CERN awards the Italian Institute for Nuclear Physics for its role in Grid development

Geneva and Rome, 1 December 2004. In the presence of Minister Letizia Moratti, CERN1 Director General, Robert Aymar has presented the Italian National Institute for Nuclear Physics2 (INFN) with an award to recognize its contributions to developing computational Grids, and its pioneering efforts to establish and promote Grid technology at the national level and in Europe. The award was presented to Roberto Petronzio, President of INFN, during a ceremony that took place in Rome, at the seat of Ministry of Education, University and Research.

"This award to INFN has a high symbolic meaning", said Minister Moratti, "because it highlights the exceptional results reached up to now, in addition to looking to the future and at the next steps for the realization of the project".

"The INFN Grid Project", added Minister Moratti, "counts more than 20 sites at the most important Italian universities and, although primarily focused on the development of computing infrastructures for physics, it has been open to other fields of research, such as bio-medicine and earth observation, and to industry, from the beginning. It represents a successful example of collaboration between physicists, software engineers, computer professionals, computer scientists and Italian industries."

Grid technology is considered an important breakthrough in computer networking developments. This technology enables services for sharing the resources of an interconnected worldwide network of tens of thousands of computers and storage devices. Indeed, the Grid goes well beyond simple communication between computers: it aims ultimately to turn the global network of computers into one single vast computational resource. This is a big step forward compared to Web technology, which allows information to be shared over the internet.

"INFN has always been at the forefront of computing technology developments," said Robert Aymar, "and understood the potential of the Grid concept and technology in the field of High Energy Physics (HEP) very early on. It has pushed the Grid as a general solution for HEP computing and is also actively bringing Grid technology to other areas."

As one of the first major national Grid initiatives in Europe, the INFN Grid project was launched in 1999. The objective was to investigate the potential of Grid software for High Energy Physics applications.
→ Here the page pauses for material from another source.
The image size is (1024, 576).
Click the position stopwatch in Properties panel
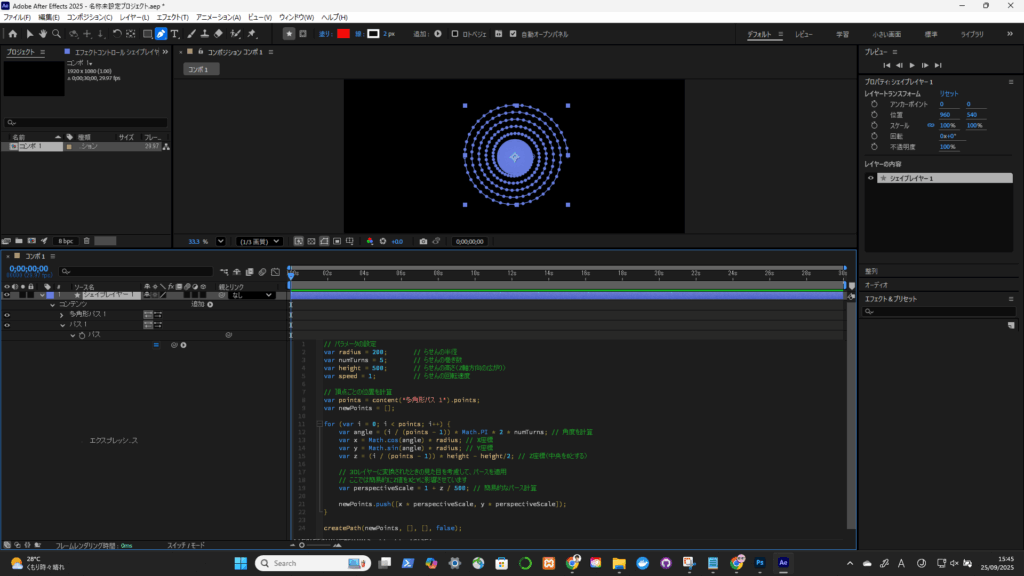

In 2001, the European DataGrid project (EDG) was born. It was the largest European Grid project in the 5th EU Framework Programme for Research and Technological Development, with INFN taking a leading role in Grid Workload Management. INFN also participated in the European DataTAG project pushing the limits of high-speed data transfer across the Atlantic. These developments have been successfully applied in the LHC Computing Grid project (LCG). INFN is one of the main partners of LCG. The goal of the project is to deploy a worldwide computational Grid service able to analyse the tremendous amounts of data that will be produced by the LHC starting in 2007 – more than 15 Petabytes a year or the equivalent of several million DVDs.

"INFN is honoured to receive this CERN award. Our institute played a crucial and visionary role in the early days of Grid technology development for the HEP community", said Roberto Petronzio. "I have no doubt that the new developments for LCG will prove to be of great value to the success of the LHC project, and the wider application of the computing Grid in science and industry."

With CERN as lead partner and with the collaboration of other institutes from almost all European countries, INFN has promoted the new EGEE (Enabling Grids for E-sciencE) project that started on 1 April 2004. The primary goal of this project is to create a seamless international Grid infrastructure for the support of the wide research community. This is the largest scientific infrastructure project that the EU has ever undertaken and it involves many partner institutions in Europe, the United States, Russia and Asia.

For further information:

Barbara Gallavotti, Head of INFN Communications Office,, Tel:+39-06-686-8162 / +39-335-660-6075

François Grey, IT Communications Team, CERN IT Department,, Tel: +41 22 767 1483


1. CERN, the European Organization for Nuclear Research, has its headquarters in Geneva. It is the world's largest particle physics research centre. Founded in 1954, the Laboratory was one of Europe's first joint ventures and has become a shining example of international collaboration. From the original 12 signatories of the CERN convention, membership has grown to the present 20 Member States.
At present, CERN's Member States are Austria, Belgium, Bulgaria, the Czech Republic, Denmark, Finland, France, Germany, Greece, Hungary, Italy, the Netherlands, Norway, Poland, Portugal, the Slovak Republic, Spain, Sweden, Switzerland and the United Kingdom. India, Israel, Japan, the Russian Federation, the United States of America, Turkey, the European Commission and UNESCO have Observer status.

2. INFN, the Italian National Institute for Nuclear Physics, is the body that promotes, coordinates and carries out research in the field of nuclear and elementary particles physics, as well as the technological research necessary for such sectors. Research activities are organized in national groups and span many disciplines: semiconductor physics, electronics, superconductivity, and information technology. Since most INFN resources are devoted to basic experimental research in subnuclear and nuclear physics, the processing of data has always been one of the most important and demanding research functions at INFN.